DeGioia (COL '79, GRD '95) first met Porterfield when the latter was a sophomore living in Copley Hall and the future university president was serving as the hall director. Porterfield would eventually find himself back in Copley in 2003, living in the basement of the hall with his wife, Karen Hurling (COL '80), and their three daughters. The couple met while both were working as resident assistants and were eventually married in Dahlgren Chapel by Fr. Otto Hentz, S.J., a former professor of Porterfield's.
"I do have blue and gray blood in my veins. I'm always an alumnus. I was formed, in many ways, at Georgetown," Porterfield said in his exit interview, discussing his continuing relation with the university. "But also, anyone who has ever taught somebody has a continuing responsibility to that student."
According to DeGioia, Porterfield has done more than live up to that heavy responsibility.
"You have given so many Hoyas the opportunity to understand what it means to live in and contribute to and create community," a teary-eyed DeGioia said before an eruption of applause.
Recruited by former University President Fr. Leo O'Donovan, S.J., to return to the Hilltop in 1997, Porterfield only agreed to work for the administration on the grounds that he was allowed to teach, prompting his hiring and eventual tenure in the English department. Porterfield's last course was entitled "Those Who Teach, Lead," which took 27 students to New York for a weekend last fall to meet with leaders in education.
"I think real education grows out of each individual's needs. As a professor, you try to be responsive to each person's eminent individuality," Porterfield said two weeks ago. "There are times where I haven't been as aware as I've wanted to be. But you try, and people appreciate if you try."
Living up to the title of his course, Porterfield has been instrumental in developing a relationship between the Cristo Rey Network and Georgetown, which, according to Porterfield, is the leader in matriculating students from Cristo Rey.

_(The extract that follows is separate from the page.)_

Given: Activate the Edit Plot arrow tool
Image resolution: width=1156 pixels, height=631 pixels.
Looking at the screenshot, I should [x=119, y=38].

"We're number one in recognizing the extraordinary achievement of the students who graduate from Cristo Rey," Porterfield said. "We have outcompeted Brown, Duke, Northwestern and Chicago, for specific students, in the last few years, and it is great to see us set a goal and go achieve that goal."
Reina Garcia (COL '11), a student from Cristo Rey Chicago, has interned for Porterfield for three years and now serves as a mentor for 24 Cristo Rey high school students.
"I probably would not be at Georgetown right now if it weren't for you," Garcia said to Porterfield at the going-away party. "I cannot imagine Georgetown without you."
Porterfield also leaves behind a legacy of heavy involvement in the D.C. Schools Project and Teach for America. He previously served as interim athletic director from 2009 to 2010, when the current AD, Lee Reed, was hired.
"We will miss Dan," Reed said. "Athletics certainly, but the university and students will feel the impact of not having him around. But he has a great opportunity in front of him."
Porterfield acknowledged that had Reed not come along, he would have served another year as AD. Yet fate intervened, and Porterfield plans on teaching a course at his new home next spring, depending on what the students want him to teach.
"You remove one person, it doesn't make much of a difference," Porterfield said at the event last night. "The network is [Georgetown's] strength."
Porterfield then raised his phone, and began discussing a different type of network.
"I've announced on Facebook that I am now on Twitter!" Porterfield said to laughter. "So I'm sending my first tweet right here from the podium: ‘To Georgetown, from the Porterfield's, thank you and we love you.'"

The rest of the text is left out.